What has happened since is not incremental. In South Australia, rooftop solar has supplied up to 80% of total electricity demand during certain daytime periods. Australia now has over 25 gigawatts of rooftop solar installed across more than four million sites. The distribution network was not designed for this. Its conductors, transformers, protection devices, and voltage management systems were sized and calibrated for a world in which electricity flowed one way and the behaviour of the network was broadly predictable.

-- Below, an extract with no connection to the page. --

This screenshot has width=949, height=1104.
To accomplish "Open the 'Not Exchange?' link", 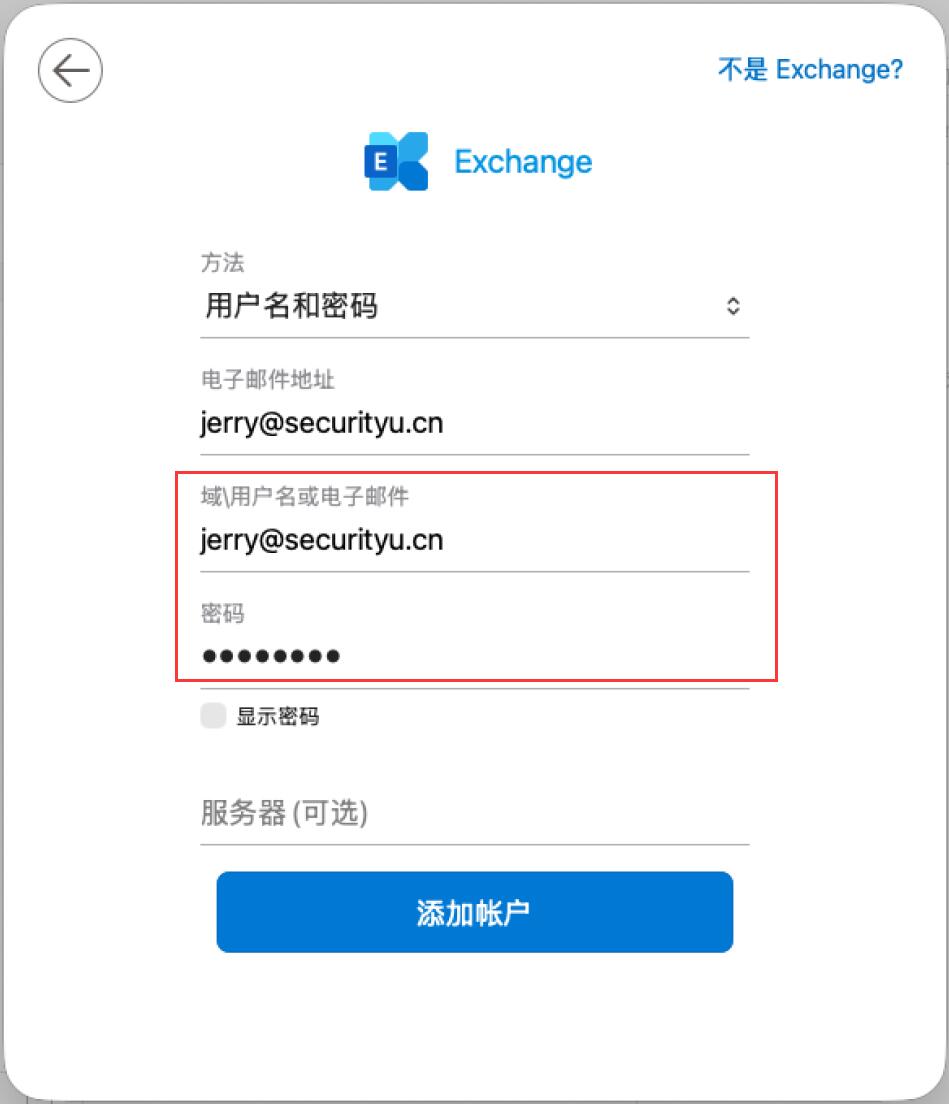I will tap(810, 69).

The consequences are real and localised. When solar generation at the feeder level exceeds local consumption, voltages rise, particularly at feeder extremities. Protection devices calibrated for unidirectional current behave unexpectedly under reverse flows. Thermal limits on infrastructure that was sized for load-serving become binding constraints on export. Distribution Network Service Providers are now responding with dynamic operating envelopes, constraining export at the inverter level in real time based on actual network conditions at each connection point.
For a commercial organisation evaluating onsite solar today, this is not a background condition. It is a direct input to the investment case. A system sized to export regularly generates returns only to the extent that its connection point allows export. Many commercial sites are discovering post-installation that the export assumptions in their financial model did not reflect the actual conditions at their specific feeder. The shortfall is not recoverable by adjusting the technology or the tariff. It was baked in at the design stage.

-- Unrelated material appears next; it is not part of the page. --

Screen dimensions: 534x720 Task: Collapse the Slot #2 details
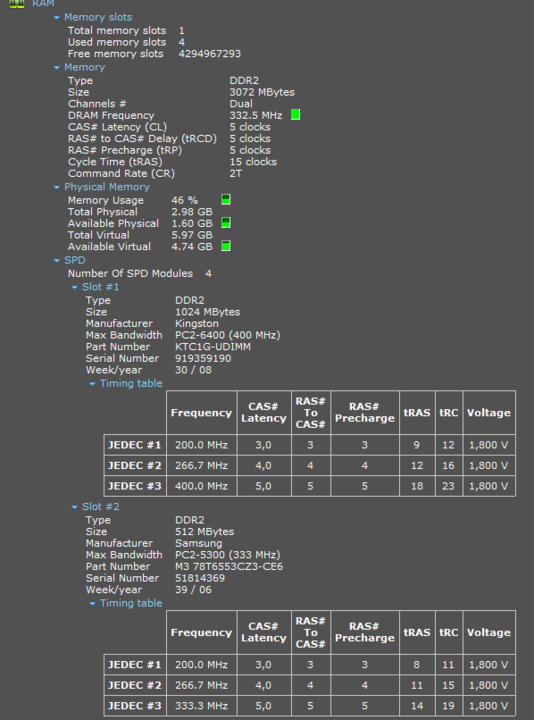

The localisation problem makes this harder than it looks. Two sites in the same suburb, connected to different feeders, can face materially different export conditions. Where a site sits on its feeder, the existing concentration of solar on that feeder, the infrastructure that was installed when the street was developed: these are feeder-level facts that postcode data cannot reveal. This was a central finding of the research I conducted for my PhD: that the aggregated impact of DER penetration is highly localised and node-specific, not uniform across a network, and that assessing it accurately requires analytical tools that work at that level of granularity.
The practical implication for organisations making investment decisions is straightforward. Engaging with the network operator early, understanding the connection conditions at the specific site, and designing systems around those conditions rather than assuming unconstrained access consistently produces better outcomes. It is not a regulatory formality. It is an investment prerequisite.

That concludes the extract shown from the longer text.